I say again, the past sucks. 1750? Shitty year. 43,000 BCE? Worse. Content warning: some gore, cannibalism
Adem (Chuku Modu) leads a splinter of his tribe across the sea to a new land in search of better prospects. Instead, they find a wasteland and something snatches Adem's son, Heron (Luna Mwezi), in the dark. The elder (Arno Lüning) thinks they have angered a demon that must be appeased. Adem believes it's a beast that can be tracked and killed.
The neatest thing about this movie is that every line of dialogue is in a made-up language created for the film. It adds an otherness where it's almost something you could recognize (based on Arabic and Basque, according to the director) but isn't.
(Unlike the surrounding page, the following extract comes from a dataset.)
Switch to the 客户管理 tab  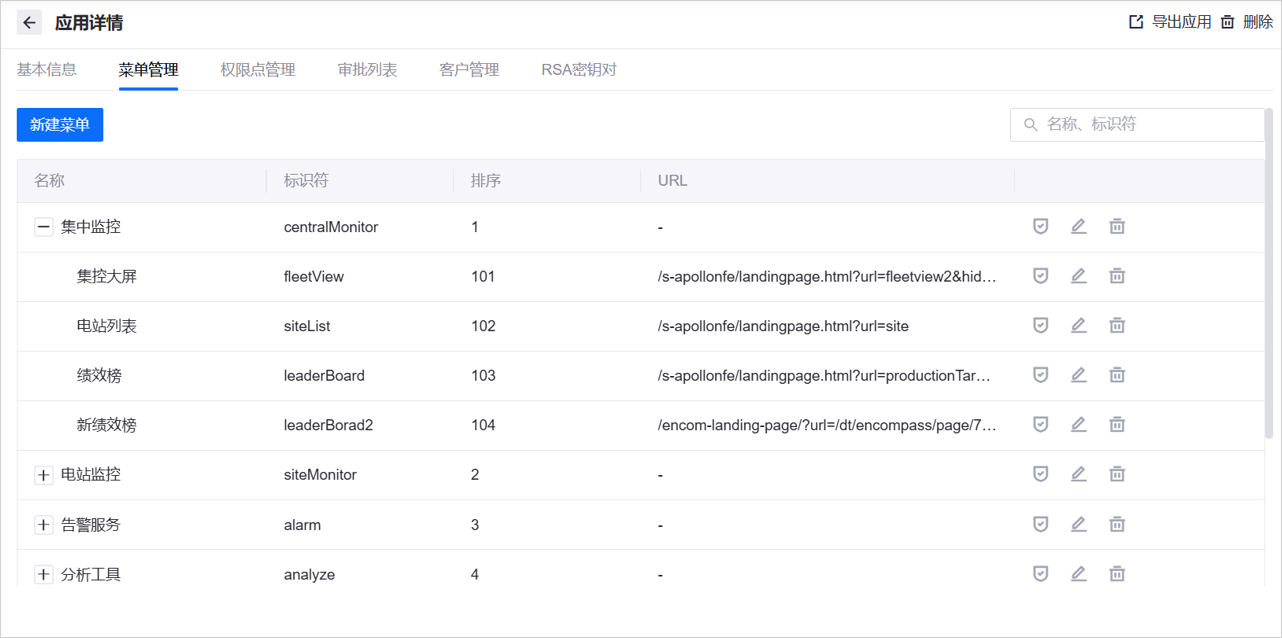(x=468, y=69)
Otherwise, this isn't really a novel take on survival horror. There are long stretches where the camera just pans over each character in a way that's meant to increase tension but just ends up being boring.
The cinematography is great when it's gliding over the Scottish highlands but it devolves into shaky cam during action and you know I hate that. (I'm pretty sure I recognized the same ridge from Braveheart but I could be wrong.) The "twist" at the end isn't particularly well done and the message isn't as clever as it thinks. It is based in actual historical evidence, however, so that's nice. All in all, not super worth your attention. It's streaming on Paramount+ with the Showtime option. Which I think is just included now? Whatever. Paramount+.
If you're wondering, it was released in festivals in 2022 but didn't get a wide release, i.e. to the States, until 2024 so it counts as being from this year.